● Data for this task:
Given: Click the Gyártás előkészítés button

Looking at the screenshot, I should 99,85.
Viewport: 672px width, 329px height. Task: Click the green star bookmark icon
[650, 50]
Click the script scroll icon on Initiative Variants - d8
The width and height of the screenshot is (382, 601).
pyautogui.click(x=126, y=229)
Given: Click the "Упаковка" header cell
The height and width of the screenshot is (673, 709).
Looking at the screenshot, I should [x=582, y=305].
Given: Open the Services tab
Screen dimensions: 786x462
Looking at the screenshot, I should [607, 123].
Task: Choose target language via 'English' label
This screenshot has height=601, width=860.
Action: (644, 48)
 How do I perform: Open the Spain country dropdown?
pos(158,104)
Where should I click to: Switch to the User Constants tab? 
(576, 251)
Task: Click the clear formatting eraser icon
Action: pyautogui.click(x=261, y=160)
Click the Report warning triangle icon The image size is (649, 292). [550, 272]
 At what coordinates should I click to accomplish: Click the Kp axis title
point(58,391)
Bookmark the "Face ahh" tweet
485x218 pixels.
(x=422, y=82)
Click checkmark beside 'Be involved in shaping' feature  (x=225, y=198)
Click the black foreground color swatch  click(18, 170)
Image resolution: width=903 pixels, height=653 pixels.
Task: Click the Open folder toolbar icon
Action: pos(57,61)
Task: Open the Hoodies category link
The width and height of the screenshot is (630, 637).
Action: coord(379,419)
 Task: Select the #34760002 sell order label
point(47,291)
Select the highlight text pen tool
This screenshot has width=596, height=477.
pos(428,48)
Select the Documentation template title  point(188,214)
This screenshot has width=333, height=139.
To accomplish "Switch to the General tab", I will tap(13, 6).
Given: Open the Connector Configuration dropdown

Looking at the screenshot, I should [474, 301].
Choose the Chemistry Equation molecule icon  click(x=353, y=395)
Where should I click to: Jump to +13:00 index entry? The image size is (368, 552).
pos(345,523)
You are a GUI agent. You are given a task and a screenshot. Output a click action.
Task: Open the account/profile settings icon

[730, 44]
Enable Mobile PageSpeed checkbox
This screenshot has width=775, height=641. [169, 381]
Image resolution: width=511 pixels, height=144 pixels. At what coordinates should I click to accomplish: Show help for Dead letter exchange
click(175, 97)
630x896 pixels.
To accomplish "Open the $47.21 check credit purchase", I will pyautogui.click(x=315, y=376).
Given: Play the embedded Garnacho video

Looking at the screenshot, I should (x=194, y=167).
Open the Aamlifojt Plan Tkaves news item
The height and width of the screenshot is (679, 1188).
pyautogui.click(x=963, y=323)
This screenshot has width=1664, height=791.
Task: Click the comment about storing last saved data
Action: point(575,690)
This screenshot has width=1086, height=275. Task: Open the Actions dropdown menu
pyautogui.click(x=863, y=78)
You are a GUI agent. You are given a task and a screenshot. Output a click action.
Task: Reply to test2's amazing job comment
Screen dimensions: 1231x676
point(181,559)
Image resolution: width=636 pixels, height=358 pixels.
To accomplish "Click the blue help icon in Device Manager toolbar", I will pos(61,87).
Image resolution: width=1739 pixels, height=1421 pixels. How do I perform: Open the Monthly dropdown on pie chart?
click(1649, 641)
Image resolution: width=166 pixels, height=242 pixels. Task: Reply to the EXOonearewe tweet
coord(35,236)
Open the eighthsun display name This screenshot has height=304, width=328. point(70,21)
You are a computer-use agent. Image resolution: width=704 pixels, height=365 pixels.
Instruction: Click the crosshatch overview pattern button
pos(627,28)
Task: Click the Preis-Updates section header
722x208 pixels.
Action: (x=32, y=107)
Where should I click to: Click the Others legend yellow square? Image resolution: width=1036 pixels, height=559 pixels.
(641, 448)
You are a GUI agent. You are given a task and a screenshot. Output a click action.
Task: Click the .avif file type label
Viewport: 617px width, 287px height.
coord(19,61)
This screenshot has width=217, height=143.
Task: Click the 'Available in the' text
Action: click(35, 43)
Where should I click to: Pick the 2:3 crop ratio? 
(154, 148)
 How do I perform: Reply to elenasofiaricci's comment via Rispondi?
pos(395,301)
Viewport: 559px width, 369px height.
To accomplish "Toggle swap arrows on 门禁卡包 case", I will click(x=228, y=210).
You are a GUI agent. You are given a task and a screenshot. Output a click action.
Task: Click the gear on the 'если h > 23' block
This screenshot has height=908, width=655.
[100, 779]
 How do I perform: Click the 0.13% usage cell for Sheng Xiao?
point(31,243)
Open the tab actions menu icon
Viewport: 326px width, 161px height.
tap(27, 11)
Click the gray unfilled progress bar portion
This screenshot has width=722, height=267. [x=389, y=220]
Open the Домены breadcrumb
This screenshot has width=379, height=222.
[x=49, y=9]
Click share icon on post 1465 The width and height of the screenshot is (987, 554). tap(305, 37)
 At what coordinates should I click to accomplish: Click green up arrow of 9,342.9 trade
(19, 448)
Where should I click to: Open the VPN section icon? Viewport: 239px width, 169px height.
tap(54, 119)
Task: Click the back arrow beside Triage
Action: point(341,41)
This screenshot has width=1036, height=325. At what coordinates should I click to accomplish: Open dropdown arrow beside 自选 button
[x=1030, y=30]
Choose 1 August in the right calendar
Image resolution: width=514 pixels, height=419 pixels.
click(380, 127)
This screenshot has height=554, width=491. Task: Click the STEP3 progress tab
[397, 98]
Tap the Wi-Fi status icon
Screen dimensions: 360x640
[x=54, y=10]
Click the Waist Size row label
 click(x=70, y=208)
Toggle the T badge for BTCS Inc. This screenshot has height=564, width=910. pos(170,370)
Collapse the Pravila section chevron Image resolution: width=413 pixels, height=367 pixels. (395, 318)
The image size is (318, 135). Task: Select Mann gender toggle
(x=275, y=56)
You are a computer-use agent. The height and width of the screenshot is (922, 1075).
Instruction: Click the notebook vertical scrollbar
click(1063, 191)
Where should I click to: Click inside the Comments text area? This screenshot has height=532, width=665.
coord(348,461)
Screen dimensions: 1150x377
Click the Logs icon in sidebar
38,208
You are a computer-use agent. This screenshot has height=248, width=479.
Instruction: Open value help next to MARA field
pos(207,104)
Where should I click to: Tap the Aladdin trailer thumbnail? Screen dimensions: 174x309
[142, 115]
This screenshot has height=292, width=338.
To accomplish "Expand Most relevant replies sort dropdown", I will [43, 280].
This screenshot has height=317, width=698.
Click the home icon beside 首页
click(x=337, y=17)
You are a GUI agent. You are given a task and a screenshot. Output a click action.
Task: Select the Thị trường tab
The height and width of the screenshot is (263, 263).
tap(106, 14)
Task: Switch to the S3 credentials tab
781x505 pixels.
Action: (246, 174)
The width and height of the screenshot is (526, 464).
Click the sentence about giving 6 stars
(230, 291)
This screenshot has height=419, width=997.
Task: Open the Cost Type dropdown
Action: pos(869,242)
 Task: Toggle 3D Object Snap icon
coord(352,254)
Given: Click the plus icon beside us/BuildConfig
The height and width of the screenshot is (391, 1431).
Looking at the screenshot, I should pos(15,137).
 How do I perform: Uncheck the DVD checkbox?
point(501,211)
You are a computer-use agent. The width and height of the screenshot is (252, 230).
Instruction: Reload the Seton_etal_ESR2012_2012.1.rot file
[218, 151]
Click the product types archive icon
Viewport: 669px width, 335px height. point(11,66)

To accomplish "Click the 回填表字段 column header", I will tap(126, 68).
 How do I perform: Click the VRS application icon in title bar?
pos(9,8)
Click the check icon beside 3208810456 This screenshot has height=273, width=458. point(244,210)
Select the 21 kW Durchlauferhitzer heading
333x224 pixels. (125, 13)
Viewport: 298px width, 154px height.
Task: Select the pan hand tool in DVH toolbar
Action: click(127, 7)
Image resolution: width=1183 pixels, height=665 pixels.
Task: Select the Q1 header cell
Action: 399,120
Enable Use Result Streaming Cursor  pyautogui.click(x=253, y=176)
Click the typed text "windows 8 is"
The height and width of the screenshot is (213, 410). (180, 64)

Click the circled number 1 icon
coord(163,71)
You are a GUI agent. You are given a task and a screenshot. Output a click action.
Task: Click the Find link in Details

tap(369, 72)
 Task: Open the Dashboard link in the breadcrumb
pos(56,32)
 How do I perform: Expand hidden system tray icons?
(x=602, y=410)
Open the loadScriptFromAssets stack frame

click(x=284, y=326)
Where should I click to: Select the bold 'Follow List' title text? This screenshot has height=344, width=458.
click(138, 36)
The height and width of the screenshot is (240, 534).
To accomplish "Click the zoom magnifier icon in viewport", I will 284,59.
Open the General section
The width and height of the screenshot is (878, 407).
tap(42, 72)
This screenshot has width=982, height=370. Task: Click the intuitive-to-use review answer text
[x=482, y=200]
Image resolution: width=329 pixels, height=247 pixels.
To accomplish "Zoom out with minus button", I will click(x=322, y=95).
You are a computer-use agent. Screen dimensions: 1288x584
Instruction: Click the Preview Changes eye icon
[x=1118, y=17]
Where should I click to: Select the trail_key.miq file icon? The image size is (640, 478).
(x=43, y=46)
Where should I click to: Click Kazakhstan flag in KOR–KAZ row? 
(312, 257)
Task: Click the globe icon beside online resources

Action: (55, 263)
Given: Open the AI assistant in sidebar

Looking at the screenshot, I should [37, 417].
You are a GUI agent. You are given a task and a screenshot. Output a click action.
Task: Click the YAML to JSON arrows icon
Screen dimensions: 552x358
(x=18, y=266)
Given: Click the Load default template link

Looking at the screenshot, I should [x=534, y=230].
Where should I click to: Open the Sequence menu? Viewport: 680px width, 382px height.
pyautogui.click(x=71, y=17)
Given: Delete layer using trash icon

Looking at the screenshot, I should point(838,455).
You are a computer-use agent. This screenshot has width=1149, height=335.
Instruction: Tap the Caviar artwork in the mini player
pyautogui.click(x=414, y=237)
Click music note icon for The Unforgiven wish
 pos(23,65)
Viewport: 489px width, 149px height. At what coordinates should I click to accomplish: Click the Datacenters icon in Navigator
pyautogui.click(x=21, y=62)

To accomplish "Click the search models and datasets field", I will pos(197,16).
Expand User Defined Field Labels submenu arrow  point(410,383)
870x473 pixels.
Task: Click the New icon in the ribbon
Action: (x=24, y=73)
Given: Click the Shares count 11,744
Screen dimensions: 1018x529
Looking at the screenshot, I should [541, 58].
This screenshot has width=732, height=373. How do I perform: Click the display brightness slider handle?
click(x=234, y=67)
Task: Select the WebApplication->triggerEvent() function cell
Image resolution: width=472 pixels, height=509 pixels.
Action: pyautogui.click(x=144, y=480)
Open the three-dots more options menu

● Exercise instructions:
Look at the entries above. Say how many lines have the word "General", and give only the number.

● Expected output:
2